Katterl: Wie hat sich die Art der Kommunikation zwischen PR-Berater*innen und Journalist*innen im Laufe der letzten Jahre verändert – inhaltlich, qualitativ, ethisch?
Wenzel: Ich beobachte eine gleichbleibende Professionalität auf allen Seiten. Jedoch kommt vor allem bei Online-Interviews eine Dimension hinzu, die für viele Interviewte schwierig ist. Durch User-Foren werden Gespräche von einer breiten Leser*innenschaft kommentiert. Diese unterscheidet dabei oft nicht, ob es sich um ProfiPolitiker*innen handelt oder um eine Management-Persönlichkeit. Bestimmte Aussagen werden dann von dem Forum rausgegriffen und nicht sehr wertschätzend kommentiert. Manchmal werden die Interviewten auch direkt angegriffen. Das ist für viele Personen eine schwierige Situation. Ein weiteres wichtiges und sehr aktuelles Thema ist Ethik in der PR – und wir stehen als Agentur schon seit vielen Jahren dahinter, dass es ein breites Bekenntnis zu den ethischen Standards geben muss. Wir setzen auch intern sehr viele Maßnahmen, dass diese beachtet werden und dass sich auch unsere Kund*innen dieser bewusst sind. Stichwort: Wir machen keine Koppelungsgeschäfte, wir achten die redaktionelle Hoheit zu 100%. Allgemein bin ich davon überzeugt, dass das Bewusstsein für ethische Aspekte steigt, weil aktuelle Anlässe es zum öffentlichen Thema gemacht haben. Auch unsere Kund*innen distanzieren sich klar von diesen Praktiken und wir unterstützen sie stark dabei. Selbst wenn das bedeutet, eine angebotene Gelegenheit ganz bewusst nicht wahrzunehmen.

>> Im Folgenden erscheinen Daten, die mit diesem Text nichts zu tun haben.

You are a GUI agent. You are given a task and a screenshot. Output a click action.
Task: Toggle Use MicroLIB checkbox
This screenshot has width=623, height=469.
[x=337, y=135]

Katterl: Die Marketing-Agentur „Suxeedo“ war bereits 2019 der Meinung, dass sich PR-Arbeit immer mehr in Richtung Content Marketing bewegt. Bitte nehmen Sie daher Bezug auf folgende Aussage: „Der Austausch zwischen Journalist*innen und PR-Agenturen wird zukünftig überflüssig sein, da der Fokus der Unternehmen auf Content Marketing liegt und vorwiegend die eigenen Plattformen wie Webseiten und Instagram bespielt werden.“
Wenzel: Es ist keine Frage, dass Owned-Media-Kanäle wichtig sind, dass auch die Bespielung dieser und der direkte Austausch mit der Community wichtig ist. Trotzdem basiert Earned-Media auf gänzlich anderen Voraussetzungen, nämlich einem verantwortungsvollen Dialog mit der Öffentlichkeit, mit den unterschiedlichsten Dialog-Gruppen und es ist viel mehr als ein Beispiel von Kanälen. PR ist Beziehung, es ist der Austausch, es ist die Reflexion und nicht das Marketing.
Katterl: Welche Tipps würden Sie abschließend Ihren Berater*innen für ein bevorstehendes Interview mit Journalist*innen geben?
Wenzel: Sich ausreichend Zeit für die Vorbereitung nehmen, fokussiert sein und auf ein ordentliches Follow-Up achten. Jedes Interview als Chance zu begreifen – für einen lebendigen Austausch, einen Beziehungsaufbau und auch für Learnings.